See Richard Miller’s (of the NIA ITP Program) response to this very question in an interview by a Lifespan IO person:
Lifespan IO: Yes, we’ve had a lot of success in mice, but many drugs that work in mice do not work in humans.
Richard Miller: And many drugs that work in mice do work in humans. It would be silly to maintain that the percentage that work is zero, and it would be equally silly to maintain the percentage that fail is zero.
Most of the drugs that were developed for therapeutic effect in people were initially discovered by working on mice and rats. It would be nuts to say that every drug that extends lifespan in mice will do the same thing in humans, but the work in mice is a very important foundation.
Many of the pathways that are discovered, and maybe even some of the druggable targets that are first discovered, in the mice will serve in humans – maybe the same drug, maybe drugs of the same family, maybe drugs that target the same molecule, but through a different chemical grouping. It’s necessary to be neither insanely optimistic nor insanely pessimistic.
Lifespan IO: We do have a history of failures though, such as with Alzheimer’s, maybe because mice don’t really develop Alzheimer’s.
Richard Miller: Yes, that’s true, but it’s important to recognize the brains of people and the brains of mice have a lot of things that are not in common. In terms of aging, if I tell you that I have an individual right here in front of me, in my office, that has cataracts, bad hearing, weakened bones, a poor immune system, and a relatively low cardiovascular system, you would immediately recognize that individual as old, be it a mouse, a dog, a horse, or a person. But you wouldn’t know if that’s a seventy-year-old human, or a 25-year-old horse, or a three-year-old mouse.
So, the effects that aging has on mice and on humans are – not in every case, of course, but in most cases – recognizably quite similar. And that’s true for cells that divide, for cells that don’t divide, for structures like the bones and the tendons that are mostly extracellular material. It’s true for complicated circuits, like neuroendocrine feedback circuits, it’s true for cognition.
There are just so many aspects – not all, but so many aspects of aging in humans, mice, dogs, chimps, et cetera that are the same. So, it’s very reasonable to expect that the drug that could block aging effects in all of those tissues in mice might also do very similar things in people.
Lifespan IO: But different species die in old age for different reasons. For instance, around 80% of lab mice die of cancer, I think.
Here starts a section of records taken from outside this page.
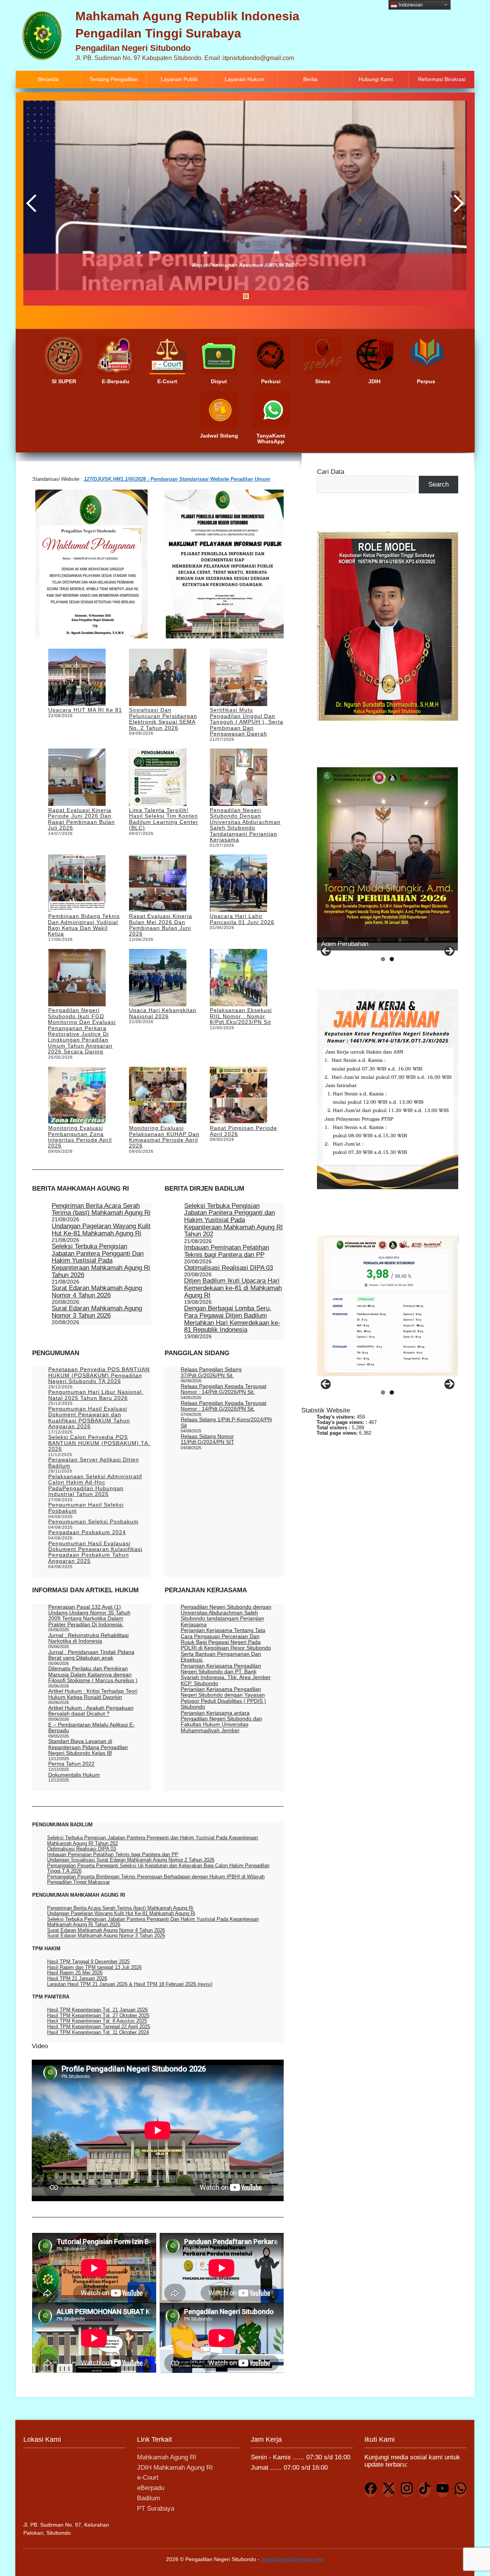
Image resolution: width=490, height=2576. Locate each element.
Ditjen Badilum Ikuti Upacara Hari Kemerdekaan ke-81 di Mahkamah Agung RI (233, 1288)
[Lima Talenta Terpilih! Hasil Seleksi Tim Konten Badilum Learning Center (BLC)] (157, 778)
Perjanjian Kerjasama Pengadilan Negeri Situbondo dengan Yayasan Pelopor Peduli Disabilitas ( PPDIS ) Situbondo (223, 1698)
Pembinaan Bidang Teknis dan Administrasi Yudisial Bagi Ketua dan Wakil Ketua (83, 925)
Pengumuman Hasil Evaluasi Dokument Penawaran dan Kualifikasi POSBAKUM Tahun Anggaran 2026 (89, 1417)
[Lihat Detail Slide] (387, 854)
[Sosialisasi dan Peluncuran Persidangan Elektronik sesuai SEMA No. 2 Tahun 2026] (157, 677)
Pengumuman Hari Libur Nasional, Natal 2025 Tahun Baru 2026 (96, 1395)
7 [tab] (265, 296)
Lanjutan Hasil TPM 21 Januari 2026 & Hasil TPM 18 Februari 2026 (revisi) (129, 1984)
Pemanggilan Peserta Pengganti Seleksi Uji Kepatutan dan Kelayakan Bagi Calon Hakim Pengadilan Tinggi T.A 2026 (158, 1868)
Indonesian (410, 4)
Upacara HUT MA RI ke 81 (85, 710)
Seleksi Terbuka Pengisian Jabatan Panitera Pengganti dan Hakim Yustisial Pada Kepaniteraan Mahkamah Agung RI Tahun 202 (233, 1220)
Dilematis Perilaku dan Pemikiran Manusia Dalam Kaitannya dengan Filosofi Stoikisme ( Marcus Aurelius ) (92, 1674)
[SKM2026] (387, 1305)
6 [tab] (255, 296)
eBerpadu (150, 2487)
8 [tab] (275, 296)
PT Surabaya (155, 2508)
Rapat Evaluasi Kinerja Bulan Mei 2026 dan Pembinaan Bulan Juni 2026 (160, 925)
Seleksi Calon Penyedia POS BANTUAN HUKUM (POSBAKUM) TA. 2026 (99, 1443)
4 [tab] (236, 296)
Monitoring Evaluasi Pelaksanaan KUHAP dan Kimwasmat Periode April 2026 (164, 1137)
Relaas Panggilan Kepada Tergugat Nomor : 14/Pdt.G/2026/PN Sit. (223, 1389)
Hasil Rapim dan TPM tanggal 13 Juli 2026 (94, 1967)
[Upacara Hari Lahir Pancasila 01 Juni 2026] (238, 883)
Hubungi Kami (376, 79)
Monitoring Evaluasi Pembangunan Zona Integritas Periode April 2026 (80, 1137)
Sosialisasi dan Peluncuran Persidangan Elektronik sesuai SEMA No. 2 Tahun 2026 (163, 719)
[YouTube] (442, 2489)
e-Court (147, 2477)
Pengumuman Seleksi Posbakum (93, 1521)
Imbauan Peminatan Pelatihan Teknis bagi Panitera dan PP (226, 1251)
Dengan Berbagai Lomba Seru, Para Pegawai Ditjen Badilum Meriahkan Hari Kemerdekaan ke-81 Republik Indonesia (232, 1319)
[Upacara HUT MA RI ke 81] (77, 677)
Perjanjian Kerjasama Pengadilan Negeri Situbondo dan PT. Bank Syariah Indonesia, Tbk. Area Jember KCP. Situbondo (226, 1674)
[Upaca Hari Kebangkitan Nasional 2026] (157, 978)
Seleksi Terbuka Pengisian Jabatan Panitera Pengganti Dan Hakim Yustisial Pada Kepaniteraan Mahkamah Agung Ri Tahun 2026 (101, 1261)
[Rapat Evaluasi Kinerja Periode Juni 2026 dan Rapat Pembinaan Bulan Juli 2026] (77, 778)
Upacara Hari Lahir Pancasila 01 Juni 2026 (242, 919)
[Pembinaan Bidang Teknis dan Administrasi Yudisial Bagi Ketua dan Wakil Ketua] (77, 883)
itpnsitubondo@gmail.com (292, 2559)
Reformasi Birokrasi (442, 79)
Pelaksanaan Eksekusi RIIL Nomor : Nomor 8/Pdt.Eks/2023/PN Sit (241, 1016)
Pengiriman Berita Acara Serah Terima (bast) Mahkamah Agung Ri (101, 1209)
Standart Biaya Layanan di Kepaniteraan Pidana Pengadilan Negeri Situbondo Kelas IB (88, 1747)
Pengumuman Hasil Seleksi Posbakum (86, 1508)
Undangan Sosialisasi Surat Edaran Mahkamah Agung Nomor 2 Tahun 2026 (130, 1860)
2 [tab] (217, 296)
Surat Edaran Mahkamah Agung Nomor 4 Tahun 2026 (97, 1291)
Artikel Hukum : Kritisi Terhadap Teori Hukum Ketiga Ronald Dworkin (92, 1694)
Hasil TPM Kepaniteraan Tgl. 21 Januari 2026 (97, 2010)
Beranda (48, 79)
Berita (310, 79)
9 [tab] (284, 296)
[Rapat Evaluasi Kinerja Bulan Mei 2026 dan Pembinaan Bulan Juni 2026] (157, 883)
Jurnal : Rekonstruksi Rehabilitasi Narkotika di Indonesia (88, 1638)
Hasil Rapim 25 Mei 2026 (75, 1973)
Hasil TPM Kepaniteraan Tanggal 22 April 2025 (98, 2026)
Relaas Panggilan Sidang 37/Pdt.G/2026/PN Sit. (211, 1372)
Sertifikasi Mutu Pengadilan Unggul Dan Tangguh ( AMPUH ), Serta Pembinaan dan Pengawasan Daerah (246, 722)
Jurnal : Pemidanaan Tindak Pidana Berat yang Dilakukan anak (91, 1655)
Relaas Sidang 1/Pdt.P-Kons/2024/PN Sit (226, 1422)
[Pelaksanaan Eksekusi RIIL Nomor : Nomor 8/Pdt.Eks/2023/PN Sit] (238, 978)
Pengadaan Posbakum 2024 (87, 1532)
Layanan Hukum (245, 79)
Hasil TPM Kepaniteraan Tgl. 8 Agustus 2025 (97, 2021)
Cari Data (330, 471)
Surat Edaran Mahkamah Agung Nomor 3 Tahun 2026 (97, 1312)
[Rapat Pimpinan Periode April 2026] (238, 1095)
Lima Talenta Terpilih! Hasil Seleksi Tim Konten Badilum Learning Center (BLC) (163, 819)
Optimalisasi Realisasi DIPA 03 (228, 1267)
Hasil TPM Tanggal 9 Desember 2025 (88, 1961)
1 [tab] (208, 296)
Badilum (148, 2498)
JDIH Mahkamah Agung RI (175, 2467)
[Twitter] (388, 2489)
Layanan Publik (179, 79)
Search (438, 484)
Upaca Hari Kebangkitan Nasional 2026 (162, 1013)
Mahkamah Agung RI (166, 2457)
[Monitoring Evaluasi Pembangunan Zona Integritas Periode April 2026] (77, 1095)
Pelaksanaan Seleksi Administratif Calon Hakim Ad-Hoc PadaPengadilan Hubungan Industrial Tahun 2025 (95, 1485)
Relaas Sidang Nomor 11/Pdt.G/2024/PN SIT (207, 1439)
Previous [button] (32, 203)
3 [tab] (227, 296)
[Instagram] (406, 2489)
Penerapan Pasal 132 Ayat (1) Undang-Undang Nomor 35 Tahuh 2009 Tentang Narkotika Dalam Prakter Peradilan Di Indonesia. (89, 1615)
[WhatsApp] (460, 2489)
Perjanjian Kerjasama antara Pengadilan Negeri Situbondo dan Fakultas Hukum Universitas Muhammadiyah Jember (221, 1721)
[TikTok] (424, 2489)
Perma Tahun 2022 (71, 1764)
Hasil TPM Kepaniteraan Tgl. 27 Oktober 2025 (98, 2015)
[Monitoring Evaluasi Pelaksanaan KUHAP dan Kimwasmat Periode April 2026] (157, 1095)
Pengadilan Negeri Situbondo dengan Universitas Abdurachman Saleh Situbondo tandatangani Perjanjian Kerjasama (245, 825)
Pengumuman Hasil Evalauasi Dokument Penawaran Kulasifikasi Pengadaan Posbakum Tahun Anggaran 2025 (95, 1552)
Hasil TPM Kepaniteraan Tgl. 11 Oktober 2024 (98, 2032)
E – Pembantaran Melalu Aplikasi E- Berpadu (91, 1727)
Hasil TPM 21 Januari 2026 (77, 1978)
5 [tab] (246, 296)
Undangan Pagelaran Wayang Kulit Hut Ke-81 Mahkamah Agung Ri (101, 1229)
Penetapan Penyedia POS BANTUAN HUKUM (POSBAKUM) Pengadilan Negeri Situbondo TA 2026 (99, 1375)
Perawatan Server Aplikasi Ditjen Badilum (93, 1462)
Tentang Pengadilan (114, 79)
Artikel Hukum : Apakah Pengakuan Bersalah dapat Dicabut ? (91, 1711)
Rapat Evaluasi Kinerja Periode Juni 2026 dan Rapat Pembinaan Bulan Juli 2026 (81, 819)
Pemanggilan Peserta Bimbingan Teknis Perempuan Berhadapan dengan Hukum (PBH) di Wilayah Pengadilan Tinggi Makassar (156, 1879)
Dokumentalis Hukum (74, 1775)
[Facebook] (370, 2489)
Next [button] (457, 203)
Richard Miller: The specific thing that kills the animal is of secondary importance when you’re studying the biology of aging. For instance, elephants die because their teeth wear down and they can no longer eat. When they’re 60 or 70, they have lost their last set of molars and they can’t chew food anymore. Mice, at least those that are used in aging research, indeed die mostly of tumors. People that eat a lot of fatty foods and watch TV, die mostly of atherosclerosis. In people that were alive a hundred thousand years ago, the most prevalent cause of death was probably breaking a bone and not being able to keep up with the group.
The point is not what is the specific cause of death in a specific environmental setting and in a specific species. The real question is what is it that postpones age-associated decline in bones, brains, the immune system, the sensory systems, the gut, and everything else for many decades in people, for a few years in mice, and for 20 years in horses. The factors that regulate the timing of the aging process, I would guess, is very similar in nearly all kinds of mammals.